THE OLD BOYS: The American Elite and the Origins of the CIA

By

Pub Date: March 16th, 1992
Publisher: Scribners

A sprawling chronicle that details how a clutch of Ivy-educated Wall Street attorneys and their associates--the ""Old Boy network""--created the Central Intelligence Agency and influenced the formative decades of the cold war. Hersh (The Mellon Family, 1978, etc.) has performed a prodigious job of research, conducting more than 100 interviews and burrowing through mounds of archives and declassified documents.
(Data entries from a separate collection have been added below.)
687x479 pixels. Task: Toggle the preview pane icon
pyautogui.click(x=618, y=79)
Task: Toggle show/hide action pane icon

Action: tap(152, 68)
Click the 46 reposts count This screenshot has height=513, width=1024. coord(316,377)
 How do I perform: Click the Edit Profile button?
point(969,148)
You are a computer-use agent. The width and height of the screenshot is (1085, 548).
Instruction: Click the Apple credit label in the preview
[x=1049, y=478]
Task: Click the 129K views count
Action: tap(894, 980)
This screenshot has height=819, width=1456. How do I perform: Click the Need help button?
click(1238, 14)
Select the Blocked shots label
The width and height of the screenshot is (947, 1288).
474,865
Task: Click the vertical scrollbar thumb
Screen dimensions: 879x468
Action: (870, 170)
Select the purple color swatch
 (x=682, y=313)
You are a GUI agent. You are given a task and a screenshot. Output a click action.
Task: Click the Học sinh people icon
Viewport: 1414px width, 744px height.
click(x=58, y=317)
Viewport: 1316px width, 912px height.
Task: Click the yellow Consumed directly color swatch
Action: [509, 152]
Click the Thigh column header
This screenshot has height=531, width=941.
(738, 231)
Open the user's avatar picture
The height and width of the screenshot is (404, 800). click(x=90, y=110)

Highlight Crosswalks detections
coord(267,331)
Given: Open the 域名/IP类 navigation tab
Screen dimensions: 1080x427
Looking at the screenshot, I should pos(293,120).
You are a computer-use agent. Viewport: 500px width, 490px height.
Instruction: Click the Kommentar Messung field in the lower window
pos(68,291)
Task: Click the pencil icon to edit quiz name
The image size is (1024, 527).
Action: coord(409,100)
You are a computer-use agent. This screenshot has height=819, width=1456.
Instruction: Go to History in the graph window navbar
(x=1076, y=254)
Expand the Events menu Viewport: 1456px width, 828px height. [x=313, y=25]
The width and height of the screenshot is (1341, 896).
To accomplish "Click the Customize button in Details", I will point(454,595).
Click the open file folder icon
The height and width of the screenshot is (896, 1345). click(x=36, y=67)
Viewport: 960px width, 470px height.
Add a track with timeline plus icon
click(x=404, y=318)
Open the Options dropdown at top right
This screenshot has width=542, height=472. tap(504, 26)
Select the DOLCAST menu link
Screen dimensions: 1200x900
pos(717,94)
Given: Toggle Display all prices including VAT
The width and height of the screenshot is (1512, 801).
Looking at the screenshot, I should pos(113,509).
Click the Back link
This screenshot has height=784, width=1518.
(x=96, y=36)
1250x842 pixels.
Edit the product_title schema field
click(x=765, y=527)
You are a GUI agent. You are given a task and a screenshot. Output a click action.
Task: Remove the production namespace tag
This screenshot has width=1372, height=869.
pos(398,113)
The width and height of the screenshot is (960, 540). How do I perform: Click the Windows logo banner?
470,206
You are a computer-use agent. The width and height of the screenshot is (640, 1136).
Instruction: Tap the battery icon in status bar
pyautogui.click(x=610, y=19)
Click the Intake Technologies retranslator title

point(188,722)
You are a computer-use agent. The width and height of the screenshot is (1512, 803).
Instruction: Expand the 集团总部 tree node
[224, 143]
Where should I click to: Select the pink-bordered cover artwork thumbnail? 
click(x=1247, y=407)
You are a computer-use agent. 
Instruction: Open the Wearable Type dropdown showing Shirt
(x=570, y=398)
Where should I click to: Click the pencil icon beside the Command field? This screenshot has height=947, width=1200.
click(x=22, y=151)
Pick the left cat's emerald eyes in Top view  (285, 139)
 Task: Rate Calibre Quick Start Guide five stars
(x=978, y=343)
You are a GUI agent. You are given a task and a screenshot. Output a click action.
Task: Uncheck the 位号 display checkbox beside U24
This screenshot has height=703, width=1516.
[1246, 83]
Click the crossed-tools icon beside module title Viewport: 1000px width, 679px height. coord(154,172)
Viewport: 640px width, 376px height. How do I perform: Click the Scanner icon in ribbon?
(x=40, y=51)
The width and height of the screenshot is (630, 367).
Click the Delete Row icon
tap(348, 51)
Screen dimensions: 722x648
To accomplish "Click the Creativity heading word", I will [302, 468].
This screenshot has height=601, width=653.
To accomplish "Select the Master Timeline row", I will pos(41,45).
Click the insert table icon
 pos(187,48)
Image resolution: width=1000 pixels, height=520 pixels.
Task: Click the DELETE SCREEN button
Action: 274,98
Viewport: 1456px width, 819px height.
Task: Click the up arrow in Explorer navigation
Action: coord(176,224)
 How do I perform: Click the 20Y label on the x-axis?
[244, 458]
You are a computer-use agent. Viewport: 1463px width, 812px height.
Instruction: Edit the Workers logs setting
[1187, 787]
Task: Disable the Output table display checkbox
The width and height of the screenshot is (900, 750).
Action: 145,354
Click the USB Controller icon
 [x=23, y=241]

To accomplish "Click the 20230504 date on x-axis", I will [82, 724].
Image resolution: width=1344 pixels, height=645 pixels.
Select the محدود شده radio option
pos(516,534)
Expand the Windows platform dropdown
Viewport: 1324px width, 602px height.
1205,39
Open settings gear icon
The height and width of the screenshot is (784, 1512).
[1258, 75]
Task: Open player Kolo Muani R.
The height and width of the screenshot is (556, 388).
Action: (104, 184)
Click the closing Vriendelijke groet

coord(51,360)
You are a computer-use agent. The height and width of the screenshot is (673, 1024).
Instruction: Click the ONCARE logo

His narrative runs from the 1919 Versailles conference, where the young Dulles brothers observed uncle Robert Lansing, Woodrow Wilson's secretary of state, to the Bay of Pigs operation and the frustrating retirement years of its principals. Six men occupy the foreground here: sanctimonious John Foster Dulles and his hedonistic younger brother Allen, who before their heyday as Eisenhower cold warriors were well-heeled corporate lawyers who ran interference for German firms instrumental in the Nazis' prewar rearmament; legendary OSS chief ""Wild Bill"" Donovan; Frank Wisner, ultimately CIA operations chief; New Deal diplomat William C. Bullitt; and Carmel Offie, the dandyish assistant to Bullitt and Wisher and a master of diplomatic sleight-of-hand. Hersh hopes to show how these latter-day Wilsonian ""global salvationists,"" aching to roll back the Communist menace, forged an intelligence apparatus intoxicated with the black arts of covert activities--loosely supervised, often amateurish, sometimes harebrained. He sheds light on the frantic wartime operations of Allen Dulles and Wisher in Europe, as well as on how much the Americans benefited from the bulging Soviet files of ex-Nazi intelligence chief Reinhard Gehlen. Yet time and again, Hersh projects his insouciance until it begins to grate (e.g., George Kennan was a ""brilliant, mavericky, neurasthenic cheese-parer""). Dulles & Co. deserve a more straightforward treatment than this arch account that bites off more than it can chew.